Japanese manga series

Until Your Bones Rot (骨が腐るまで, Hone ga Kusaru Made) is a Japanese manga series written and illustrated by Yae Utsumi. It was serialized in Kodansha's Manga Box from April 2016 to April 2018 and published in seven volumes.

==Publication==
Written and illustrated by Yae Utsumi, the series began serialization on the Manga Box manga website on April 30, 2016. The series completed its serialization in April 2018. Kodansha collected the series' individual chapters into seven tankōbon volumes.

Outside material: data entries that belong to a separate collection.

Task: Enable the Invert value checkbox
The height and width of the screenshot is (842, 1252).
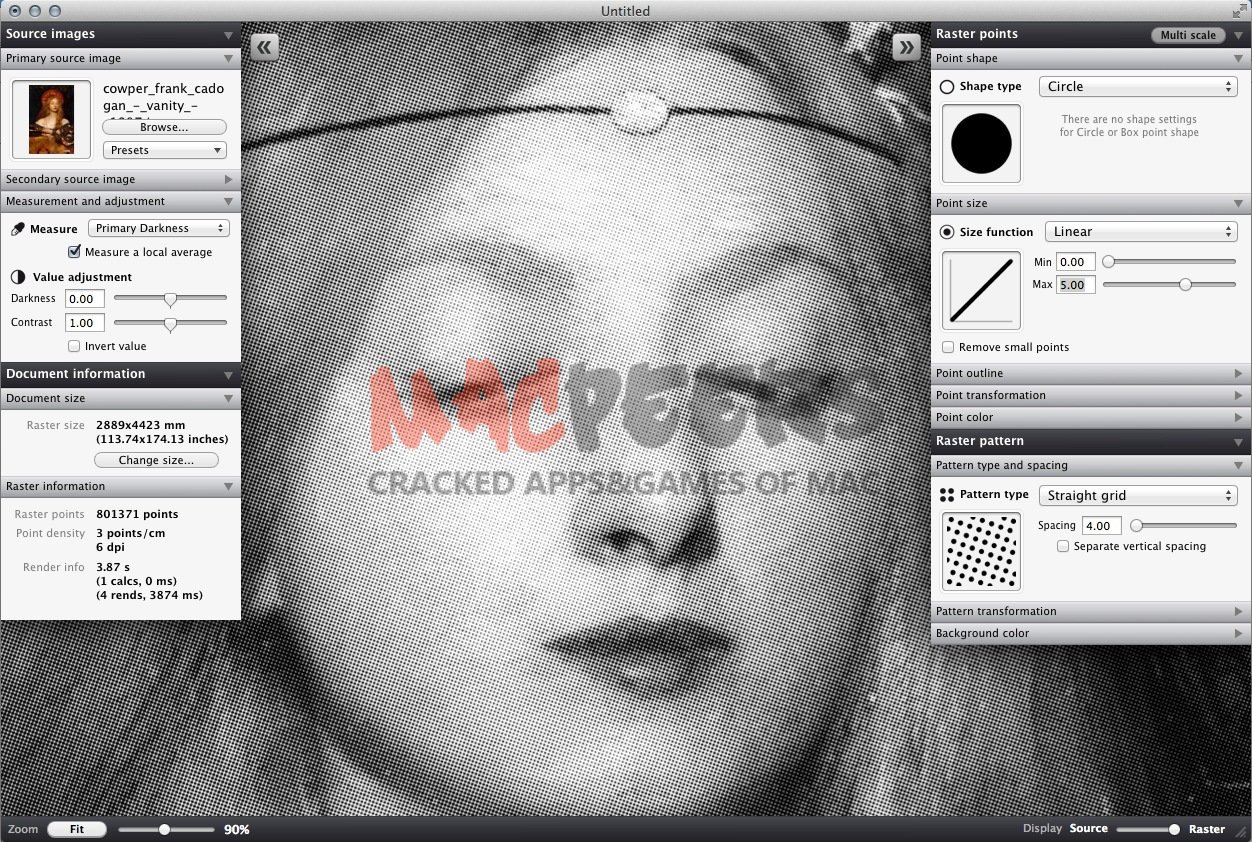Action: [74, 346]
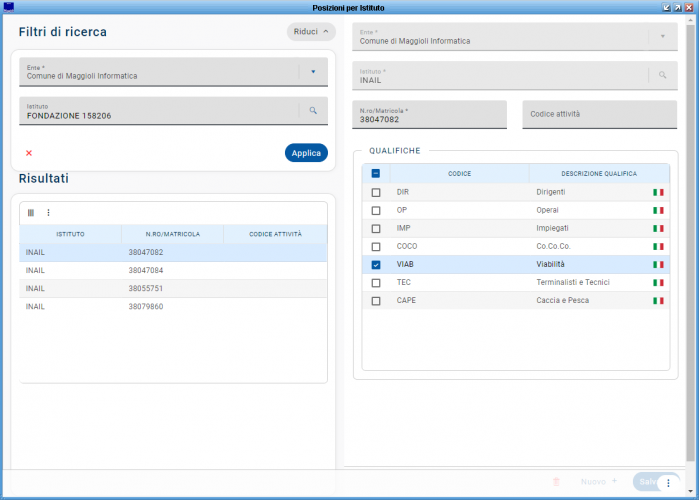Click the red X to clear filters

coord(29,153)
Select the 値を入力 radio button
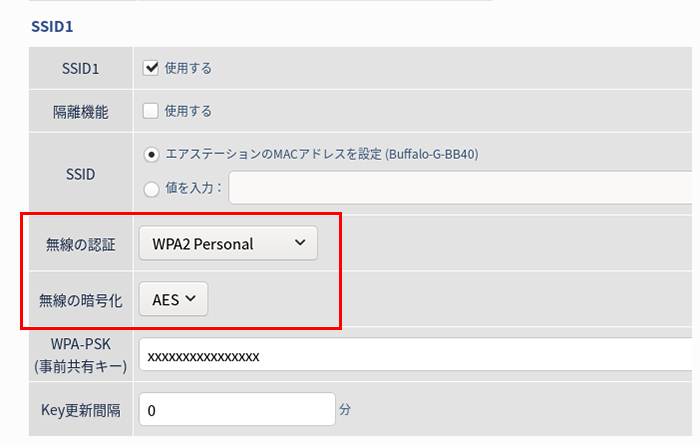The height and width of the screenshot is (445, 700). 151,189
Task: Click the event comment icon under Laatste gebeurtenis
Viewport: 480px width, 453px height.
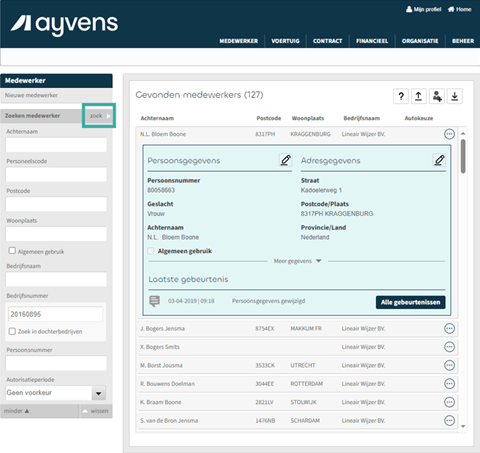Action: tap(154, 301)
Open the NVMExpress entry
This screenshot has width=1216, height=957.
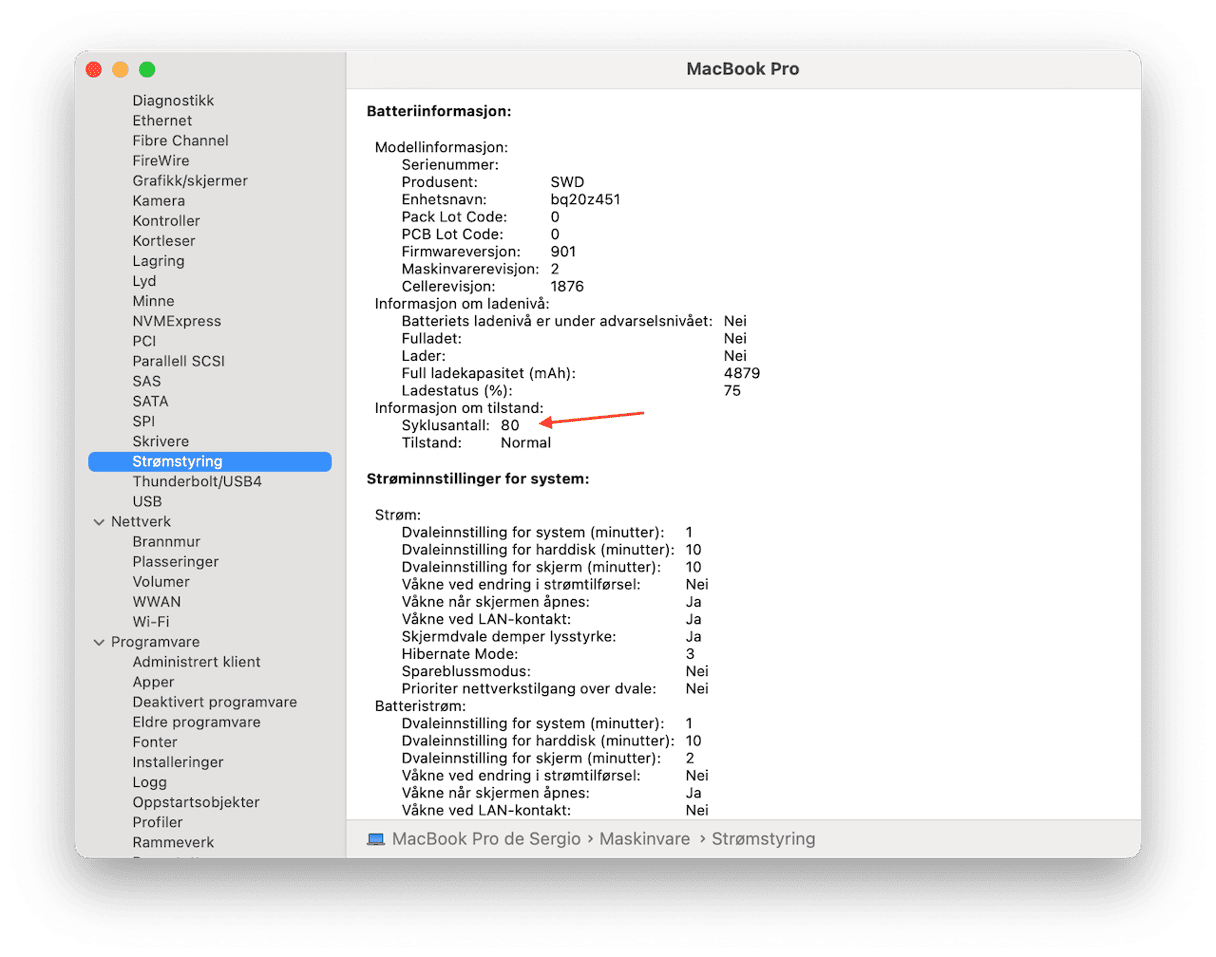click(x=177, y=321)

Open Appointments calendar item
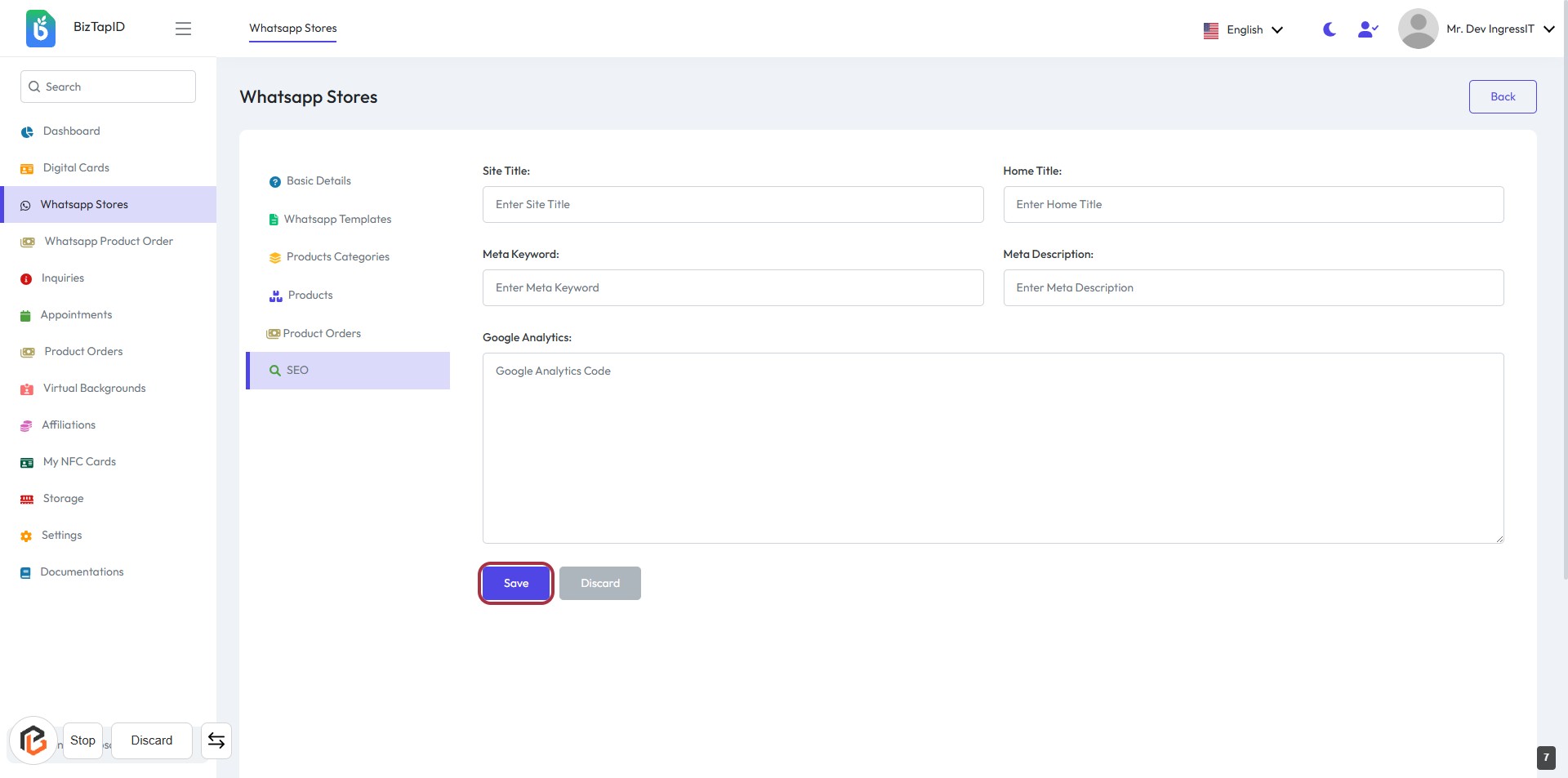point(76,315)
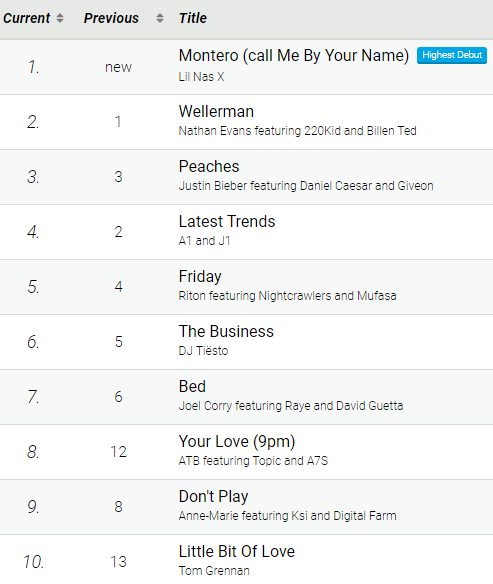Select the Previous column header

coord(111,18)
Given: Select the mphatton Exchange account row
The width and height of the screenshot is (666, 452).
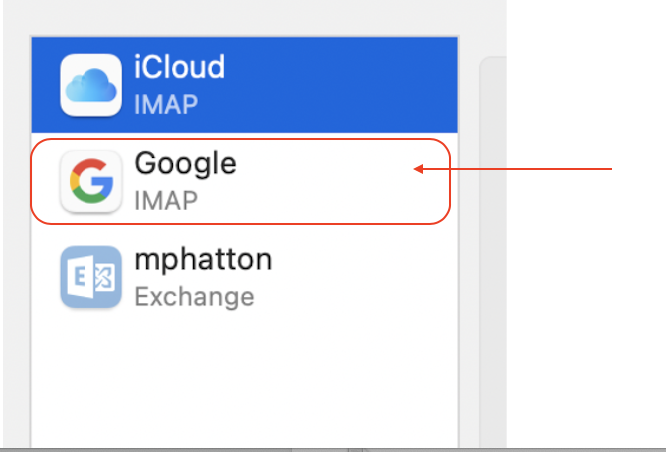Looking at the screenshot, I should coord(245,277).
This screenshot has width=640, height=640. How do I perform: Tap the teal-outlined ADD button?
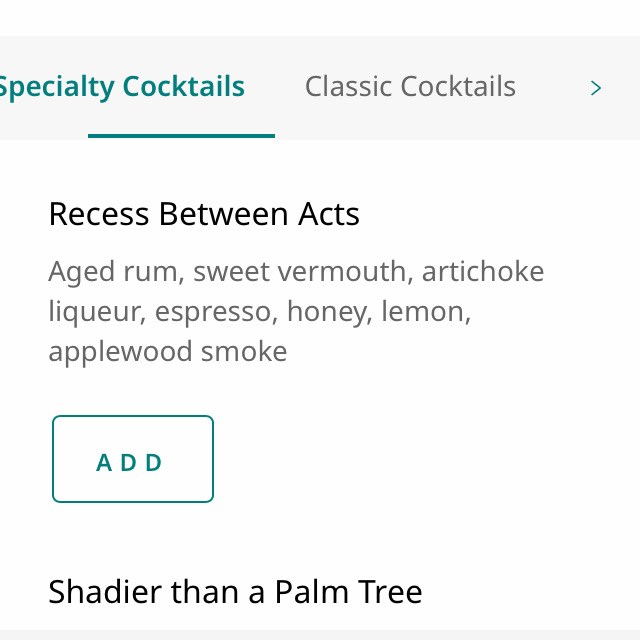[132, 459]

In October 2017, Kodansha USA announced that they licensed the series for English publication.

===Volume list===

| No. | Original release date | Original ISBN | English release date | English ISBN |
|---|---|---|---|---|
| 1 | October 7, 2016 | 978-4-06-395756-3 | October 17, 2017 | 978-1-68-233947-3 |
| 2 | January 6, 2017 | 978-4-06-395838-6 | November 21, 2017 | 978-1-68-233987-9 |
| 3 | April 7, 2017 | 978-4-06-395911-6 | December 19, 2017 | 978-1-64-212026-4 |
| 4 | July 7, 2017 | 978-4-06-510032-5 | January 30, 2018 | 978-1-64-212027-1 |
| 5 | October 6, 2017 | 978-4-06-510234-3 | March 27, 2018 | 978-1-64-212170-4 |
| 6 | January 9, 2018 | 978-4-06-510720-1 | April 24, 2018 | 978-1-64-212208-4 |
| 7 | April 9, 2018 | 978-4-06-511271-7 | July 24, 2018 | 978-1-64-212325-8 |

==Reception==
Ashitaka from Manga Sanctuary felt that although the story was nothing new, it was still enjoyable, though they also criticized the story for lacking action and suspense at times. Faustine Lillaz from Planete BD felt that it had some exaggerated reactions and disjointed narration, though she offered praise for the artwork.